▶ _PROBLEM REQUIREMENTS_: What you return must match the data below exactly, minus any pictures.

(Beginning of PROVIDED RECORDS)

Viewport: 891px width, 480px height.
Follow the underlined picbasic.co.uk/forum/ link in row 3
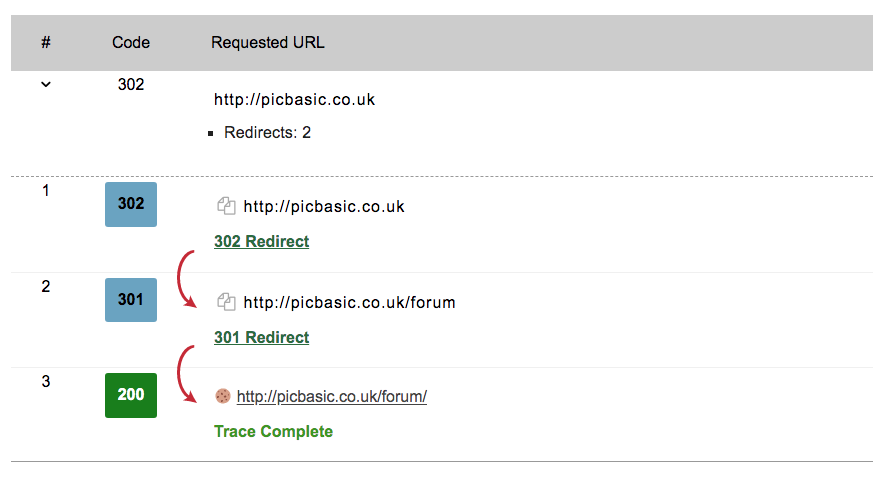pyautogui.click(x=332, y=397)
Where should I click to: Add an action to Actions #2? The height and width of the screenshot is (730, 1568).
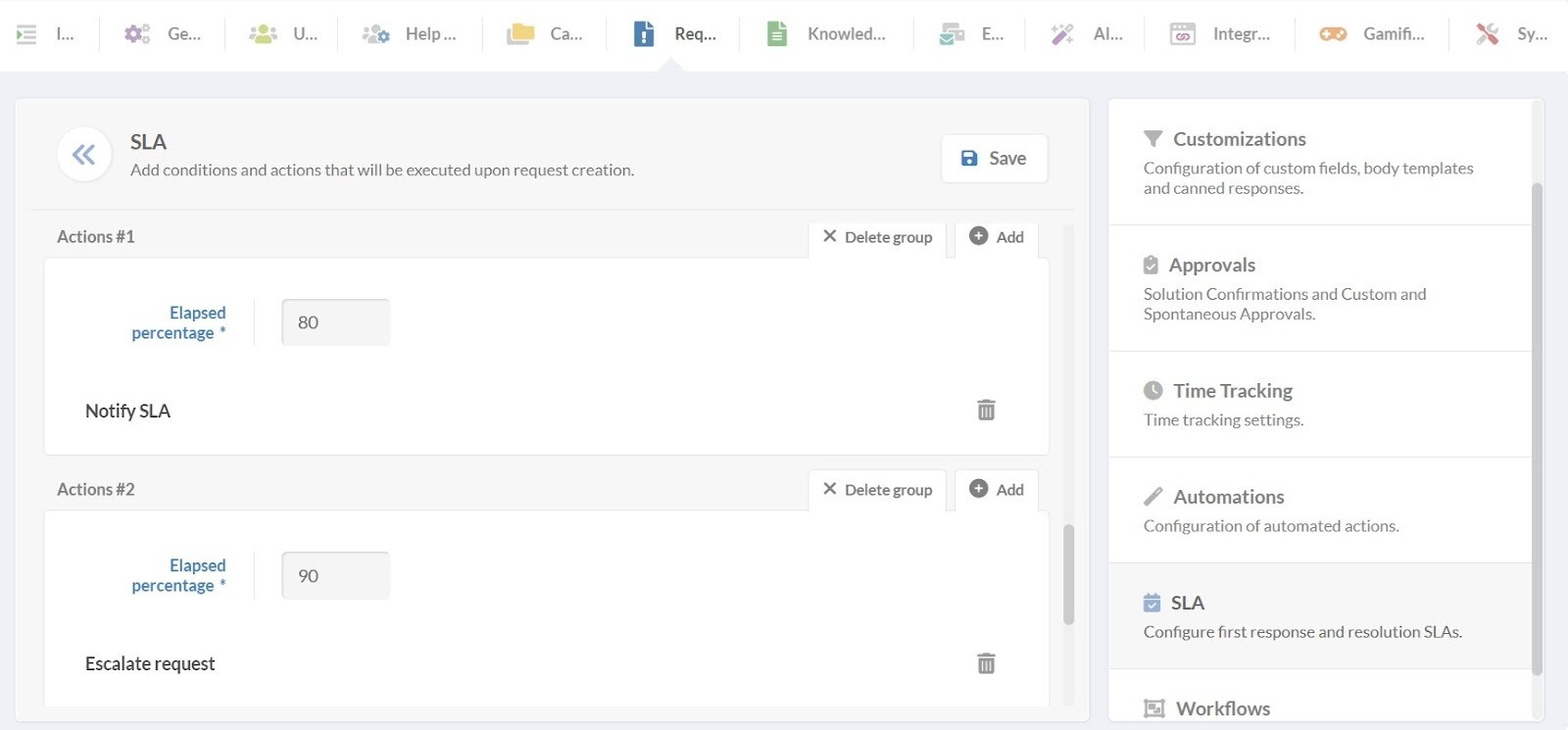[x=997, y=490]
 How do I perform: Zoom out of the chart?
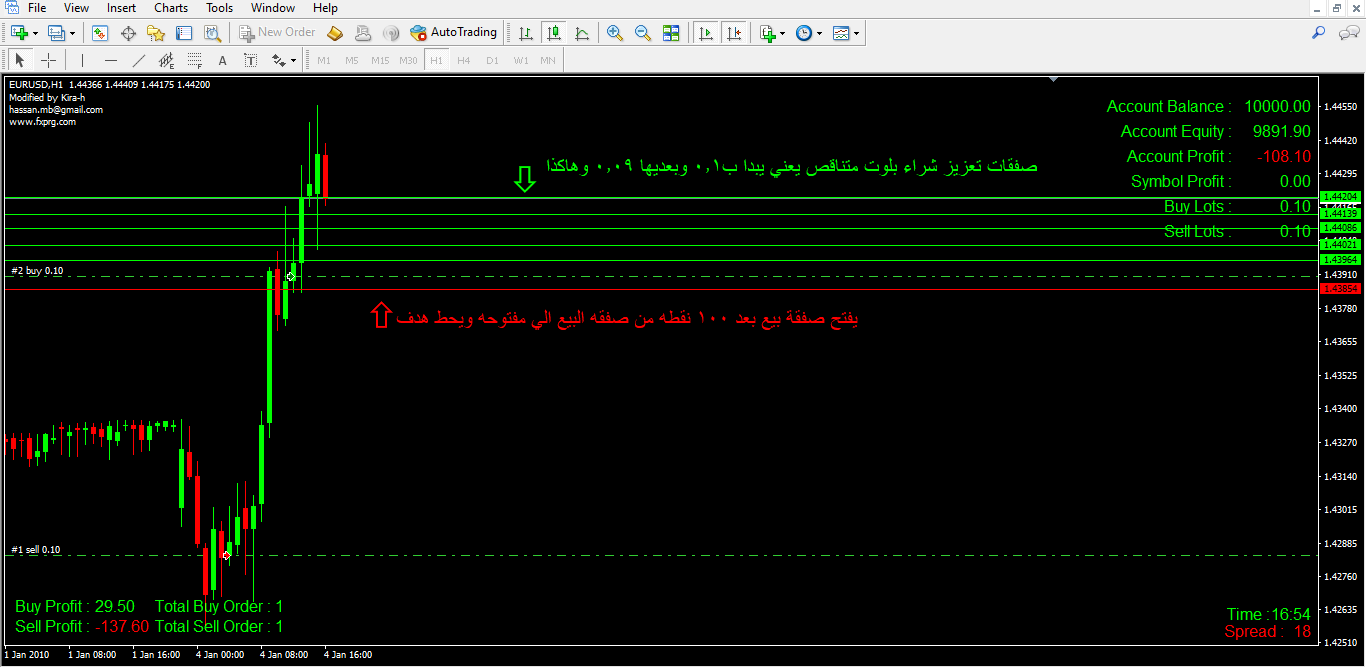(x=643, y=33)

(End of PROVIDED RECORDS)

▶ _EXERCISE RESULT_:
Viewport: 891px width, 480px height.
Follow the underlined picbasic.co.uk/forum/ link in row 3
pyautogui.click(x=332, y=397)
Where should I click to: Add an action to Actions #2? The height and width of the screenshot is (730, 1568).
[x=997, y=490]
 How do I perform: Zoom out of the chart?
(x=643, y=33)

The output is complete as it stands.